Today was a little rough ride for Logan. The recipient, me, gets a high dose of steroids during and after surgery. So while I may have ‘roid rage and other effects, at least I feel like a million bucks. The recipient also goes from almost no functioning liver to a functioning liver, so it’s all upswing. The donor gets the short end of the stick. They’re risking their life to have a vital organ willingly ripped from their body, and they get local anesthesia to keep the pain down post surgery. Following surgery, when this anasthesia wears off, there’s a self-medicated morphone drip for the donor and recipient. Unfortunaely for Logan, the side effects of the morphine include vertigo and motion sickness. I can only imagine that Tuesday was a euphoric high with local anastesia, and Wednesday was a kick in the pants of no pain meds and vertigo. They are starting some different pain medication to fix the issue, but it’s a little bump in the road. Even with this setback she was up 4AM Wednesday walking, took a couple naps throughout the day, and hacked up a lung. That last part is huge. When your abs really hurt and aren’t functioning, coughing is one of the last things you want to do, but it’s vitally important to clear the phlegm. Logan told me that crying is even worse than coughing. She’s still doing awesome – it’s expected to have these ups and downs in recovery, and this was the first down day, so she’s still got that pep in her step to get home soon. As I said above, as the recipient, feel pretty good. In addition to the steroids, they gave me 5 units of blood, plasma and platelets from the blood bank since the surgery. I expect to hit similar ups and downs in recovery, but as you can see with Logan’s attitude, they don’t derail the train’s path to feeling better.
The doctors stop by everyday. They are more and more confident that things are going well and are confident that the graft will hold and it’s going to do it’s job. I feel very good, and need to keep my emotions and energy in check. When I first stood up, I wanted to stretch and the nurses thought I was a little crazy. These night-shift nurses told me about their ‘lunge competition’ and asked if I was going to participate. I asked how many: 135! I politely backed out. I had enough sense to know that joining a lunge competition two days after a transplant is one of the worst possible recovery moves.

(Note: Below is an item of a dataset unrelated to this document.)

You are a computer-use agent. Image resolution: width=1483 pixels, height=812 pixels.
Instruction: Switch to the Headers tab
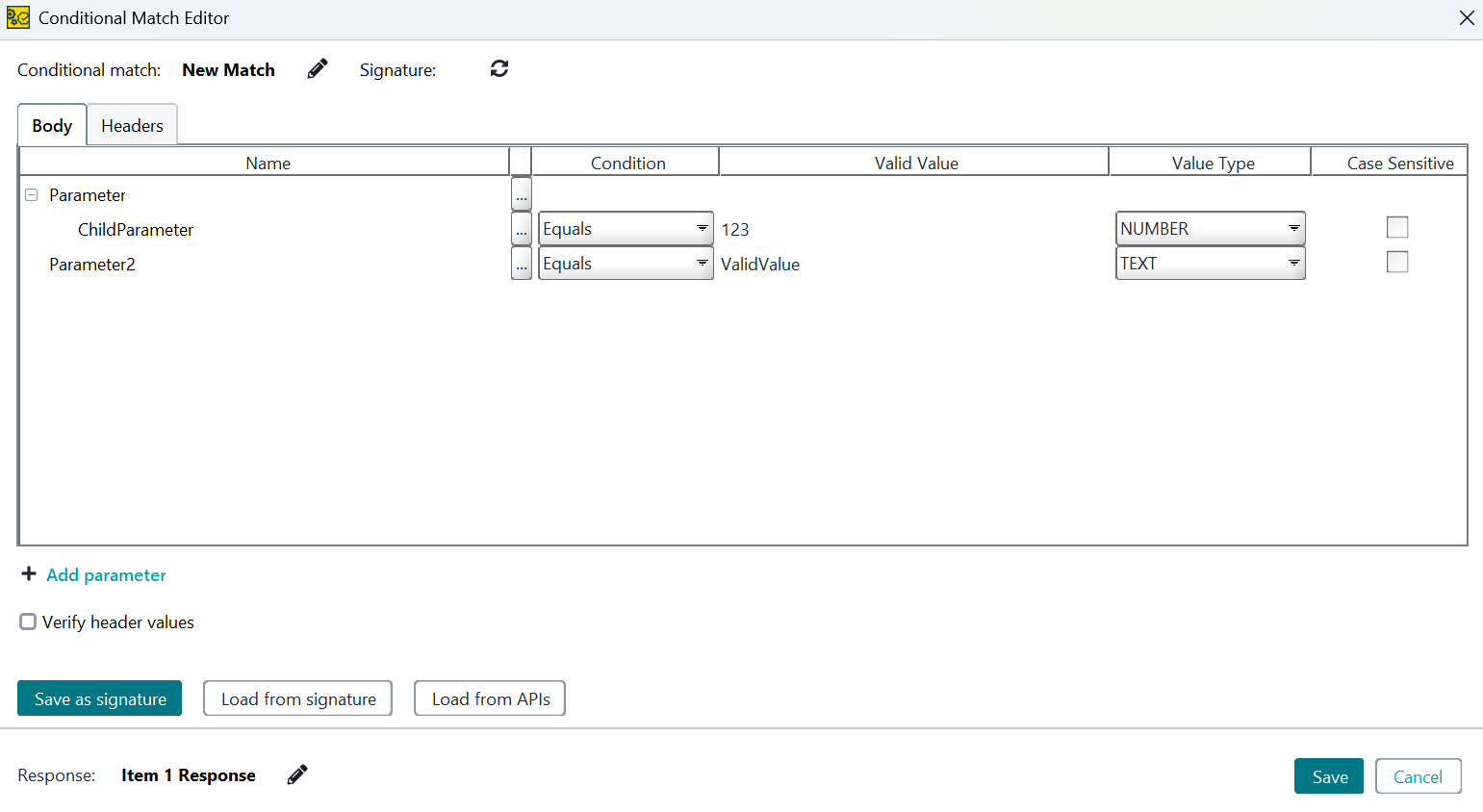(x=132, y=125)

I got to see my stomach today when they changed the bandages. It’s half bad-ass, and half grostesque. Here’s a very low-res picture for those that don’t want to be grossed out. A better picture is after the break, along with some more scientific-y information.

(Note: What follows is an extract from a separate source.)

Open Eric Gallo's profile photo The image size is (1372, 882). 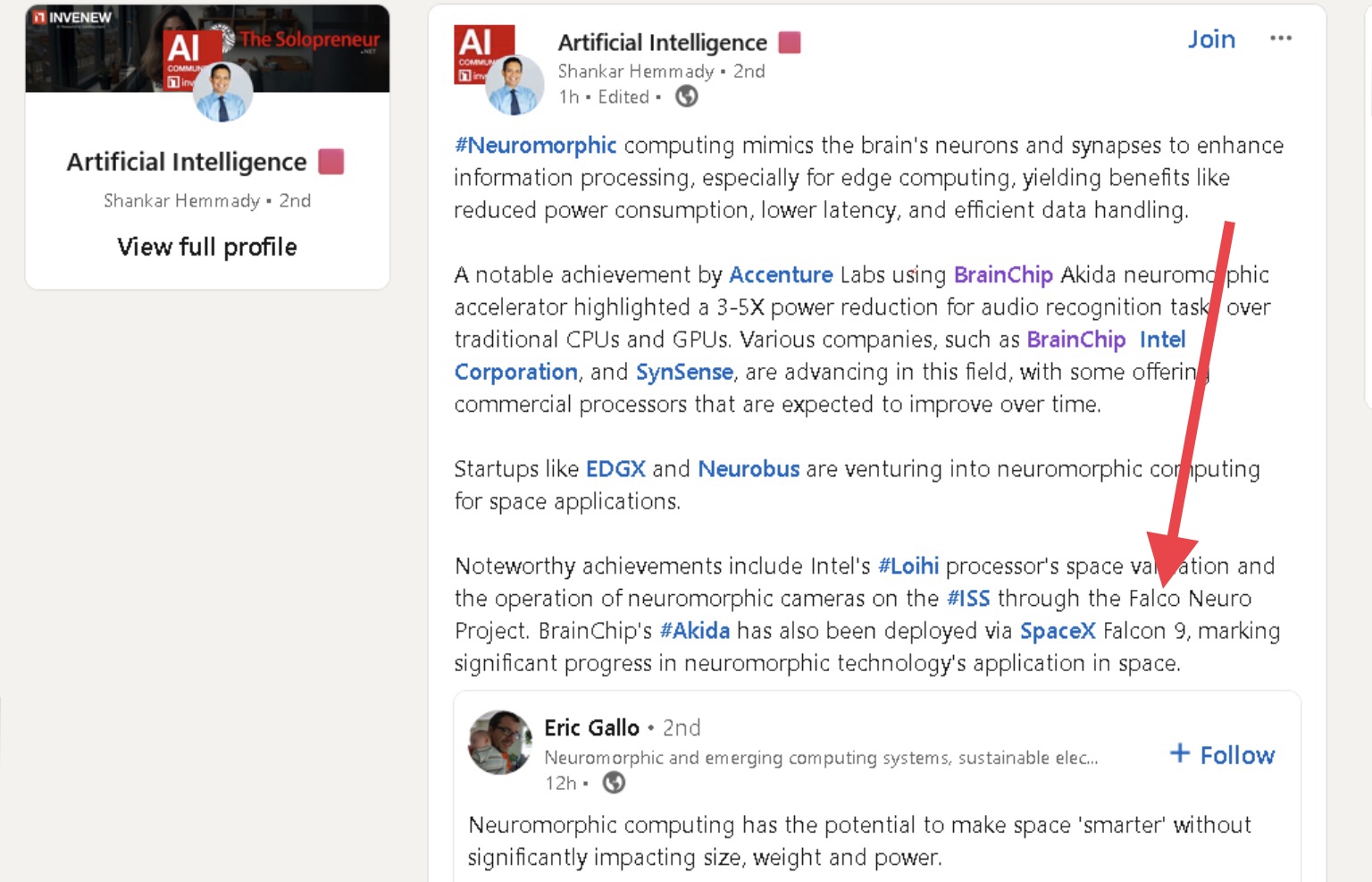click(500, 742)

There it is – 25 staples, 3 purple colored wound drains that fill up bottles with liquid that is being generated in the abdominal cavity, and one yellow bile collection area. The three wound drains collect 100mL of liquid and get drained a few times a day. These were bloody, they’ve turned into a kool-aid looking fluid, and they eventually expect it to run a more clear liquid. They will start removing these before I go home, but will probably leave me with one that a visiting nurse will be monitoring and draining. The bile tube is extremely important. This is how they know things are actually working properly. It’s an output port from the liver bile duct and they can verify the bile is actually flowing. I will be keeping this tube for 6-8 weeks so they can continuously monitor the output and if need be, inject a dye contrast in my hospital visits to watch the action. Think of it like a modern day Dr. William Beaumont and Alexis St. Martin experiment.